Martin Luther rightly stated that no one can break any of God's laws without first breaking the first commandment. People misrepresent God when they would rather be worshipping another god, they manipulate God when they want him to give them something more important to them than God himself, when this other end becomes their real god, and they misuse God's name when they think they know better than God how he ought to do his job.

***

*This misunderstanding of the Ten Commandments might well simply be my own, I mean no disrespect to my Sunday school teacher. In fact, Miss Letty was actually a very good Sunday School teacher; she didn't just teach us Bible stories, she taught us the Bible, and how it tells one story over and over, from beginning to end. Every Sunday morning, we would pray for missionaries all over the world. If she did slightly misinterpret the first three commandments, she wasn't doing much worse than the authors of the Westminster Catechism***.

**There are a couple of tangled-up things here. What I'm calling the first and second commandments are actually intertwined, textually. Verse 3 is clearly about the first commandment, and verse 4 is clearly about the second, but verses 5 and 6 most clearly apply to what I'm reading as the first commandment. I think this entanglement is due to a second issue of entanglement. That is, not many people in the Old Testament Jewish culture would have worshipped God with idols, nor would they have worshipped other gods but eschewed idols: in general, the first two commandments were violated simultaneously. The exceptions that come to mind are the golden calf (Exodus 32) and Nehushtan, the bronze serpent (II Kings 18:1-4), where symbols were used wrongly to worship God, rather than to other gods.
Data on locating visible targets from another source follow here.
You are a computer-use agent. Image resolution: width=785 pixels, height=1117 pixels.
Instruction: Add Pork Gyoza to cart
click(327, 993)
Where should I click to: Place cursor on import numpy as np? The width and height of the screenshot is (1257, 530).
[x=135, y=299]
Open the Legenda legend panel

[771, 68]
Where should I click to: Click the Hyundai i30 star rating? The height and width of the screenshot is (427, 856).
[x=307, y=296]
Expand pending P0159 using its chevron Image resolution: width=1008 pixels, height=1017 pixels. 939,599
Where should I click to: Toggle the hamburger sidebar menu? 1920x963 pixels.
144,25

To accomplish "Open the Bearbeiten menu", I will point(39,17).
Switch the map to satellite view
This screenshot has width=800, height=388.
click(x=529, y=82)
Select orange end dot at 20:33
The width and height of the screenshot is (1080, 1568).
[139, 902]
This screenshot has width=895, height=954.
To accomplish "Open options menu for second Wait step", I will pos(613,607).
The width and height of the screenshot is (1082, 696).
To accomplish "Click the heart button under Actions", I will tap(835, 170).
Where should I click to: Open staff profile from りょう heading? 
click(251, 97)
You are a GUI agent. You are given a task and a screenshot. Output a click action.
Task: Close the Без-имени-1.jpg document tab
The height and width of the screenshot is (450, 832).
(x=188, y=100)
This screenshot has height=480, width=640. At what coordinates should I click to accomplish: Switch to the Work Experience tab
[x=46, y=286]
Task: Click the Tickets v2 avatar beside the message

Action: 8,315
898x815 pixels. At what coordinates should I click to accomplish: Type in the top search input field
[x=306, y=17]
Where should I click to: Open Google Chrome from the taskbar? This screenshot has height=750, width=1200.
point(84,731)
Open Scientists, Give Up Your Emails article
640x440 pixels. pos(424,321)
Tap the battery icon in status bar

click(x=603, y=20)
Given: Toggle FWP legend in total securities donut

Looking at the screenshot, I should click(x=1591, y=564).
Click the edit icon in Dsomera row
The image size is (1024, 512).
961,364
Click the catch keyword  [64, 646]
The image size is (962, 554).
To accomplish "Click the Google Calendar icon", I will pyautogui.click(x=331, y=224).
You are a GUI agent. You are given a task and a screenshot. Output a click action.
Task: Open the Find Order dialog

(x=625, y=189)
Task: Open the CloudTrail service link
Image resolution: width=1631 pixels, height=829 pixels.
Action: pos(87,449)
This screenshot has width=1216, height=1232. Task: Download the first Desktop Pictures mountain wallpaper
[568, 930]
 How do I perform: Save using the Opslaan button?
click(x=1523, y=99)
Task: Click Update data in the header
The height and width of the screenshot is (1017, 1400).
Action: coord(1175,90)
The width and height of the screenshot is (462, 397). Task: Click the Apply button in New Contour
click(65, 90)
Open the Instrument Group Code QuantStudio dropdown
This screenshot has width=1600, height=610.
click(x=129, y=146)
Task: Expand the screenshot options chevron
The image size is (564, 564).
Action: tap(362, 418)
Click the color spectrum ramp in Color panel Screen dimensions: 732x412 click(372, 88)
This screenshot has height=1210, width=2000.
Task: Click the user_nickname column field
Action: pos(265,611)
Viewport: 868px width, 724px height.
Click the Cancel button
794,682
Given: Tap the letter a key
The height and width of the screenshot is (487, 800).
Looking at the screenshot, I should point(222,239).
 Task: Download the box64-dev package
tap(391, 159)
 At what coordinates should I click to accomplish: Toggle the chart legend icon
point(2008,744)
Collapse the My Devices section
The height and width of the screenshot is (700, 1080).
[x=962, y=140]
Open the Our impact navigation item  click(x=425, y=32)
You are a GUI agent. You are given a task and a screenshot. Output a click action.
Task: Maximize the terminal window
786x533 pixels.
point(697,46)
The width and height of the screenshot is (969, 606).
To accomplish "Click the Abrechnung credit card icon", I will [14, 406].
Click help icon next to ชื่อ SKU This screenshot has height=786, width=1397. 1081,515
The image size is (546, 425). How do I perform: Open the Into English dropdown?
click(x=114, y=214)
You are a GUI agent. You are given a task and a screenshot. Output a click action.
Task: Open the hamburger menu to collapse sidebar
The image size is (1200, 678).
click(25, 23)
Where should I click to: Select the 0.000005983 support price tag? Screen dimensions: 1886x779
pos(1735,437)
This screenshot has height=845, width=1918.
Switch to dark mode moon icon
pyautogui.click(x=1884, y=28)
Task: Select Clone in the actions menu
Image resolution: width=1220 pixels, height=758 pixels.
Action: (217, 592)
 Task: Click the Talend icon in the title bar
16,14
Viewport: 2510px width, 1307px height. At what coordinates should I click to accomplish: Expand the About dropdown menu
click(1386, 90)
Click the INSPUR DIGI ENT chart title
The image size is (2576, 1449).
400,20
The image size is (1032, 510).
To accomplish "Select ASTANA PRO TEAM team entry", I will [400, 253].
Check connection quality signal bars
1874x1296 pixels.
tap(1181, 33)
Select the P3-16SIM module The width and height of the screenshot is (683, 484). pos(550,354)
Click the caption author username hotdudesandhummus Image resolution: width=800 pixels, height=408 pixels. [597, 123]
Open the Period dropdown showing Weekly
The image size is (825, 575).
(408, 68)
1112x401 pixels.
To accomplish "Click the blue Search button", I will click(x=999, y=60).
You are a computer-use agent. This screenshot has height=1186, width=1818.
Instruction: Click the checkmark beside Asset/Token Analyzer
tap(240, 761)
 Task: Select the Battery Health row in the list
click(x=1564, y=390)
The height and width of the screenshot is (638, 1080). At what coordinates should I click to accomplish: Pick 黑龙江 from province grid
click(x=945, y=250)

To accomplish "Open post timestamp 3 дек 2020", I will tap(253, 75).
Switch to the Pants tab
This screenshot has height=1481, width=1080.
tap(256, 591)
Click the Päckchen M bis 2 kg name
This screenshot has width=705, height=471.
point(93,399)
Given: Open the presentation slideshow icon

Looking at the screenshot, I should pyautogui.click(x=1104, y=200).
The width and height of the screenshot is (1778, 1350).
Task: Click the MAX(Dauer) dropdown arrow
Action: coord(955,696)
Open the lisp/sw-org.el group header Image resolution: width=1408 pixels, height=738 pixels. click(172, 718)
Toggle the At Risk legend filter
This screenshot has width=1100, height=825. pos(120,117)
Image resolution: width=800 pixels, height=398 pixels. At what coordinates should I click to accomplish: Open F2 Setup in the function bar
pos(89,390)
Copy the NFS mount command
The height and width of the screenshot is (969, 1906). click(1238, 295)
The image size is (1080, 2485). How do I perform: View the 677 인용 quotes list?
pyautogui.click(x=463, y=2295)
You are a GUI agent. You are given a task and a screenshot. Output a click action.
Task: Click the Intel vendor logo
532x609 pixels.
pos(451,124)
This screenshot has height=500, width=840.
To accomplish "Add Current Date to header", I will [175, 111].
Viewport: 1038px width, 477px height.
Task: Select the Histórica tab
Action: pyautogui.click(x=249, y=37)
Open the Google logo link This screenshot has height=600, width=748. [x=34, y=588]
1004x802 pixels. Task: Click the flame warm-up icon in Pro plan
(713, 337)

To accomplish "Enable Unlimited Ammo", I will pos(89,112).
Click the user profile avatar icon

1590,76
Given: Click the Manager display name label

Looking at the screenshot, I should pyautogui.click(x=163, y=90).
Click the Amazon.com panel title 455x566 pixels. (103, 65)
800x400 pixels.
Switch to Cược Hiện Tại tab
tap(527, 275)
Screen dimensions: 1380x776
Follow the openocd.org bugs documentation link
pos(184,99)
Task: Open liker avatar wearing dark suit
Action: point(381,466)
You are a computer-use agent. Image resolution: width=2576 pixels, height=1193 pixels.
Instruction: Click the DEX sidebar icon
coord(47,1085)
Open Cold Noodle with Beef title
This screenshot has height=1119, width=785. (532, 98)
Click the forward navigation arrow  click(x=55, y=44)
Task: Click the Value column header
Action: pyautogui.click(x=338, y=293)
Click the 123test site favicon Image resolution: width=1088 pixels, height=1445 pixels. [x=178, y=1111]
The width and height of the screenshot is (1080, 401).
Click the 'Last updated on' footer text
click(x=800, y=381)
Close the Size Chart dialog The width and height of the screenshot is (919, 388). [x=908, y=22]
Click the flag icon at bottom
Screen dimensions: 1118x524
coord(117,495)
***For Presbyterian and Anglican Nerds:
The Westminster Catechism exegetes the first and third commandments quite well, but horribly botches the explanation of the second (Q109 in the Larger, Q51 in the Shorter), using it to justify the regulative principle of worship, that is, that God should only be worshipped by the means he himself proscribed. The second commandment doesn't quite say that; it condemns a specific practice. In its condemnation of something that God himself does not, the Westminster Catechism misrepresents God's will, and, on this point, is, ironically, idolatrous.